Maglor - Casablanca, juin 2025 — L’affaire fait grand bruit au Maroc et en France : la société de télémarketing Paul & José, propriété d’un entrepreneur français, a vidé ses locaux à Casablanca début mai sans préavis, laissant plus de soixante salariés marocains dans une situation de détresse sociale et financière. L’entreprise aurait été discrètement cédée, suscitant de lourdes accusations de « fraude sociale ».
Le choc a été brutal pour les salariés. Certains travaillaient dans cette société depuis plus de dix ans. Le départ soudain, organisé durant le pont du 8 mai, n’a laissé ni traces, ni documents, ni explication officielle. « Nous sommes venus travailler comme d’habitude, les portes étaient fermées, les bureaux vidés. Personne ne nous avait avertis », raconte un ancien téléconseiller, encore sous le choc.
Soutien syndical et accusations de manœuvres déloyales
L’Union Marocaine du Travail (UMT), l’un des principaux syndicats du pays, a immédiatement apporté son soutien aux salariés abandonnés. Selon leurs représentants, la fermeture sauvage de Paul & José pourrait relever d’un contournement volontaire des lois du travail marocain. Des soupçons de vente de l’entreprise à une tierce partie, dans le but d’éviter de verser les indemnités de licenciement, sont désormais au cœur des discussions.
L’UMT dénonce un « abus manifeste de la législation sociale » et interpelle les autorités marocaines sur leur rôle de contrôle et de protection des travailleurs. Une plainte collective est en préparation.

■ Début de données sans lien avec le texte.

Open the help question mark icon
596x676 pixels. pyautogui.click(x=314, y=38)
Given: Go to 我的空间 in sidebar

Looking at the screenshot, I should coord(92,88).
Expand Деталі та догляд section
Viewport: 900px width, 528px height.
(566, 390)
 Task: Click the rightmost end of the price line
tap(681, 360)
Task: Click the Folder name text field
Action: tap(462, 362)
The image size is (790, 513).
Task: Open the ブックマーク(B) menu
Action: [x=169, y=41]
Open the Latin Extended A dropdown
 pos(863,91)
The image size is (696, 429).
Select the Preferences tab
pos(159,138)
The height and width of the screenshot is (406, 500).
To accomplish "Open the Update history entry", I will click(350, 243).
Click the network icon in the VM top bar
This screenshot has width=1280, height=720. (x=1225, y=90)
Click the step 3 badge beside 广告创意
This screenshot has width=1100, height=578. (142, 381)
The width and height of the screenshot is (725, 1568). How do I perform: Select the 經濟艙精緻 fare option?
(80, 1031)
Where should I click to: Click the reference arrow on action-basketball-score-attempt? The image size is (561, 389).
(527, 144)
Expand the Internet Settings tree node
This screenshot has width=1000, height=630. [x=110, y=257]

Une entreprise française en terrain marocain
Créée pour démarcher des clients français via des services délocalisés à moindre coût, Paul & José faisait partie des nombreuses entreprises européennes implantées dans le secteur des centres d’appel marocains. Ce modèle économique, qui repose sur des coûts salariaux faibles et une flexibilité maximale, est aujourd’hui critiqué pour ses dérives.
« Ce cas illustre une réalité crue : certaines entreprises étrangères profitent de la légèreté du cadre social marocain pour se défaire de leurs obligations sans en assumer les conséquences humaines », commente un syndicaliste de Casablanca.
Une précarité systémique ?
Selon le Haut-Commissariat au Plan (HCP), près de 60 % des salariés marocains n'ont aucun contrat de travail formel. Ce vide juridique ouvre la voie à des pratiques abusives, comme celles dénoncées dans l’affaire Paul & José. Le secteur des centres d’appels, qui emploie des dizaines de milliers de jeunes Marocains, reste en première ligne.
Un appel à la vigilance des autorités marocaines et françaises
Ce dossier met une fois encore en lumière la nécessité d’un meilleur encadrement des investissements étrangers au Maroc, notamment dans les secteurs à forte intensité de main-d’œuvre. Il soulève également la question de la responsabilité morale des entreprises françaises opérant à l’étranger.
Pour les anciens employés, la bataille ne fait que commencer. Ils réclament justice, reconnaissance, et réparation. Pour eux, cette affaire est bien plus qu’un simple incident économique : c’est une alerte sur la fragilité des droits sociaux dans les relations Nord-Sud.